Between these statements and the marketing-fueled (and fandom-sustained) hype about the game's size, some players expected No Man's Sky to be a daunting epic. The reality is more restrained, especially since daymeeuhn reports (in a pretty spoiler-heavy series of posts) that he made his sprint to the center after completing many of the other tasks in the game, implying that Murray's insistence on a single-minded travel strategy doesn't necessarily hold up.
But when you read his posts, daymeeuhn doesn't seem as obsessed with the question of scale as the rest of the internet is. He's more interested in talking about the cool sounds he's heard, the frustrating bugs and design decisions he's encountered, and the disconnect between fan anticipation and reality. "Expectations on this game seem a bit over hyped," he writes, "and not because 'the game is bad' but rather because I think expectations don't necessarily match the gameplay style of what's actually here." All told, he's generally positive, but is hoping for a day one patch to fix some of his issues with the game—a possibility we should all keep in mind as we read his impressions.
There's also, of course, the question of whether or not daymeeuhn has really seen the end. I say "of course" because as with so much else to do with No Man's Sky, what counts as "the end" is nebulous. When Murray said it would take hundreds of hours to reach "the center of the universe," is he separating that claim from the one about reaching the center of the game's (first?) galaxy? Maybe daymeeuhn's only seen the final moment of the first step of a longer journey.
This vague feeling of possibility around No Man's Sky has been its greatest strength in finding fans, but also alienated people who want more specific answers about the game's structure and goals. I feel myself torn between these poles constantly. On the one hand, I think I have a pretty solid understanding of the "sort of game" NMS is—and I anticipate having a pretty good time with it once it launches. But when I see those fans who have convinced themselves that this is it, that this is the last game they'll ever need, I feel like Hello Games and Sony have lost control of their messaging.
Don't get me wrong. I don't think that Hello's intention was to make a game that could be played forever. It seems, instead, that they wanted to capture a feeling of exploration that could only be achieved by dropping the player into a sea of stars that can never be fully mapped. But that goal runs headfirst into the techno-utopian culture's desire for the "last game I'll ever need."
The Last Game: One infinite leisure product that can be a permanent, pleasurable escape from our bills and our bodies, from our politics and our pain. It is not so different from the desire milked by films like Interstellar, which promised us that while "mankind was born on Earth," with all of its dirt and hunger and difficulty, "it was never meant to die here." We want to ascend so badly; to procedurally generate an escape. But the challenging truth is that we aren't going anywhere anytime soon—and more, that wherever we go there we'll be, with all of our dirt still on us.

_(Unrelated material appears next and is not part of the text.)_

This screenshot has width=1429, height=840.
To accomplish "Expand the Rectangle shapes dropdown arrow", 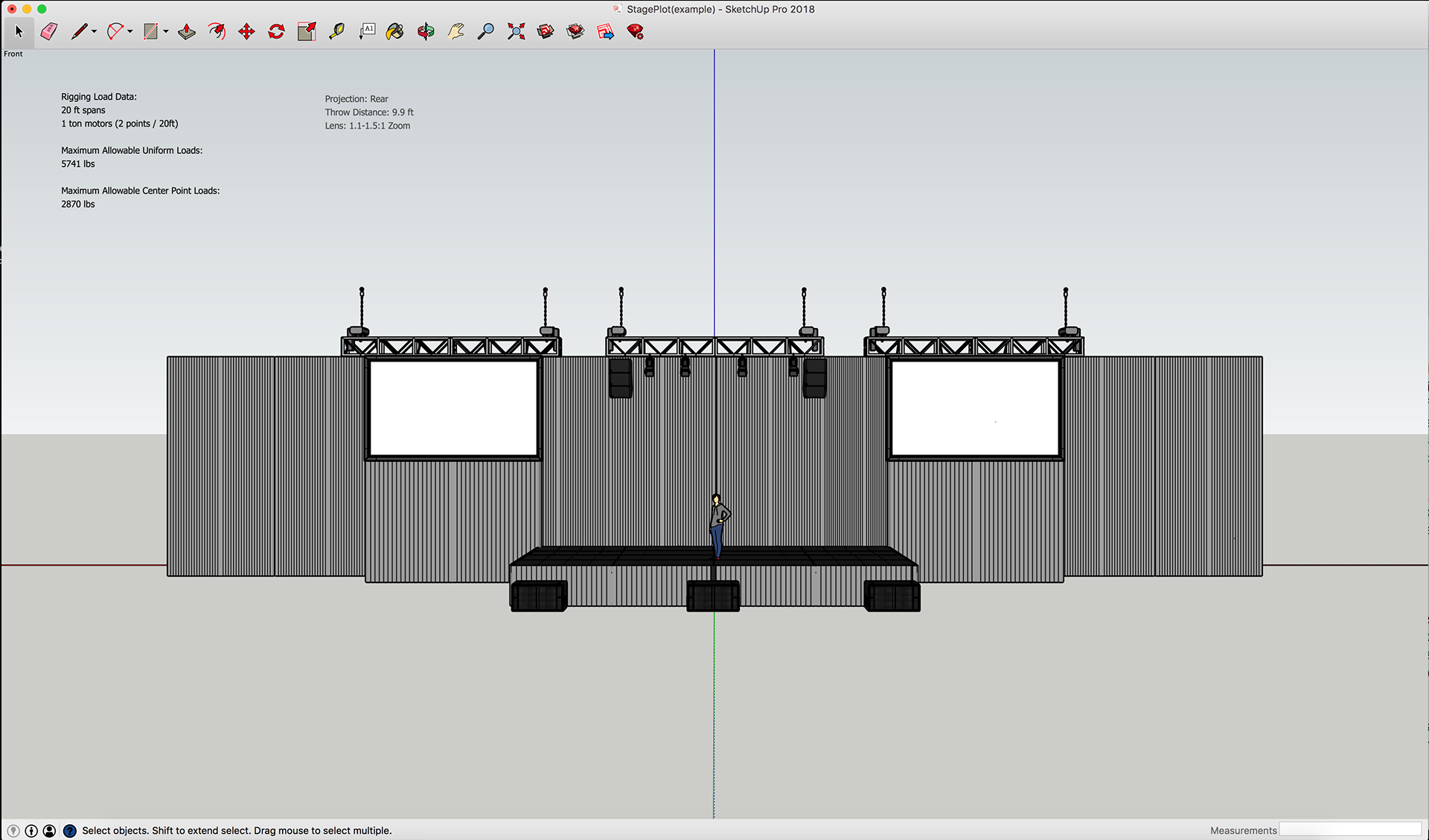I will 166,31.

Rock Paper Shotgun's Graham Smith elegantly croons for a world in which No Man's Sky never releases, so that it might keep all this potential energy and never become a real, fallible, human effort that—no matter how hard the work or how ambitious the vision—can never live up to the "shared dream" it has become in these days before release. I respect that approach, but it's not for me.
Instead, I hope that No Man's Sky comes out and that it's pretty damn good, both on its own merits and in the context of the games that came before it. I hope that No Man's Sky moves me with its colors and craters and creatures. I hope that its mathematic geometries woo me, and that its endless beaches and skies seduce me. But I do not need transcendence. NMS doesn't need to be groundbreaking—we broke this ground a long time ago. Instead, I want it to be another solid brick in the wall of culture and expression that we've been building for a long time.